Ich möchte noch einen weiteren Aspekt der israelischen Realität einfließen lassen, der auch für Neve Hanna relevant ist: Unsere Jugendlichen stehen kurz vor Antritt ihres obligatorischen Wehrdienstes. Übrigens gilt das auch für Frauen, obschon sie unter gewissen Voraussetzungen einen sozialen Ersatzdienst leisten können. Diese Jugendlichen sind 17, am Ende ihrer Schulzeit. Für die meisten steht fest: „Natürlich gehen wir“, weil sie das Bedürfnis haben, zur Verteidigung ihres Landes – und somit ihres Zuhauses – beizutragen, doch zugleich quält in diesen schwierigen Tagen alle die Frage: „Was wird mich erwarten?“ Das beschäftigt uns in Neve Hanna sehr.
Spiegelbild: Trotz all der Herausforderungen – gibt es etwas, das du dir für die kommende Zeit wünschst?

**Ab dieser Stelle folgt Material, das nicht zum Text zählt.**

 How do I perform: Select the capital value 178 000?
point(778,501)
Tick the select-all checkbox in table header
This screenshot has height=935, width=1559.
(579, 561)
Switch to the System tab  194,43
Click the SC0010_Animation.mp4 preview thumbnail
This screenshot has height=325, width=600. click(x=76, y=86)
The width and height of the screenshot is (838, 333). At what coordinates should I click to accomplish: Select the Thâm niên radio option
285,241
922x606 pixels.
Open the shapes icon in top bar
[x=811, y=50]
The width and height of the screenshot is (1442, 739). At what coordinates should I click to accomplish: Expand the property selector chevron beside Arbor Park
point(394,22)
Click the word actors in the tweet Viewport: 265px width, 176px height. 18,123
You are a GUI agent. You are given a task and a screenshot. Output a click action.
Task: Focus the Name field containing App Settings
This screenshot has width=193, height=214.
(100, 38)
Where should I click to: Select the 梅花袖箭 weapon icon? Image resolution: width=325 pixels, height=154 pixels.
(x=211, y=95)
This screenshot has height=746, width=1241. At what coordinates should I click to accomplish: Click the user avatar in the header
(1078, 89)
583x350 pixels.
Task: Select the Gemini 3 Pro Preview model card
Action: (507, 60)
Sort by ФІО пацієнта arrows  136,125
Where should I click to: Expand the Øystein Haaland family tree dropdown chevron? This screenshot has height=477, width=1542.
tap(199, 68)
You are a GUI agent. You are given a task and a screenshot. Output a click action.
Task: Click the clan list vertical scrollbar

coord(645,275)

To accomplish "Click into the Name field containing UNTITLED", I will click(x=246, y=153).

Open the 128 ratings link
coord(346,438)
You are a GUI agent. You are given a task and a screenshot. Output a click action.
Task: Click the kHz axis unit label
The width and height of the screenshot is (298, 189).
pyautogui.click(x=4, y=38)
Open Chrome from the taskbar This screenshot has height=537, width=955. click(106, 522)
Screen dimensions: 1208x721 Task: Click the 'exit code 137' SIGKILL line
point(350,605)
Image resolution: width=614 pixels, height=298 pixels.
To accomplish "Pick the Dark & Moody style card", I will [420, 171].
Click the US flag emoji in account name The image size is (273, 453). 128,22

Antje C. Naujoks: Sich Frieden zu wünschen ist utopisch, solange es Menschen gibt, die – und das meine ich ganz generell – radikale, extremistische Ansichten vertreten und mit Waffeneinsatz umsetzen wollen und dadurch das Existenzrecht anderer Menschen aufgrund von Religion, Herkunft oder Ähnlichem negieren. Gerade deshalb wünsche ich mir noch mehr diplomatische Friedensabkommen mit unseren arabischen Nachbarstaaten. Solche Verträge sind zunächst nur Papier. Aber wenn wir sie mit Begegnungen füllen, so wie Neve Hanna sie auf vielen unterschiedlichen Ebenen pflegt, darunter vor allem auch unser bereits ein Jahrzehnt währender Jugendaustausch mit Euch, dann werden Verträge mit Leben gefüllt. Ich hoffe, dass solche Begegnungen die Regel werden und sie dem Aufruf von Margot Friedländer folgen: Menschen, benehmt euch wie Menschen.